Jumat, 04 Maret 2011

Hidup adalah Menulis

Oleh Zaim Uchrowi

Ruang kecil di dekat Pondok Indah, Jakarta. Sembilan orang itu meninggalkan kesibukan rutinnya untuk dua hari berada di sana. Dua pengusaha, dua profesional, dua pendidik, dua penulis muda, serta seorang dokter senior. Mereka dipersatukan oleh tujuan yang sama: Mengasah kemampuan menulis.

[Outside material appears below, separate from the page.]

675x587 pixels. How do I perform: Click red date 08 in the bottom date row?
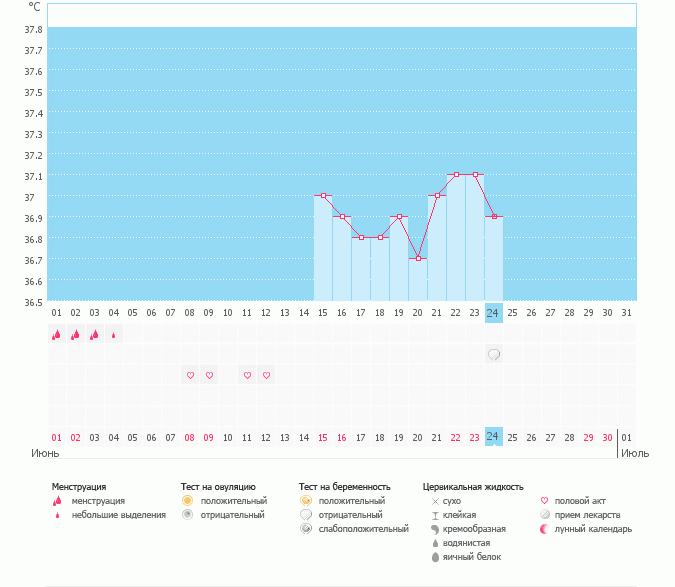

Setiap orang bisa menulis. Sejak kelas satu SD, semua telah diajari menulis. Seorang lulusan SMA sudah dilatih selama 12 tahun menulis. Buat mencatat pelajaran, juga menjawab pertanyaan 'ulangan' atau ujian. Sarjana memiliki pengalaman lebih panjang lagi menulis. Kelulusannya sangat ditentukan oleh karya tulisnya. Skripsi. Sebelumnya sudah banyak pula laporan tertulis yang dikerjakan. Lalu apa sulitnya menulis?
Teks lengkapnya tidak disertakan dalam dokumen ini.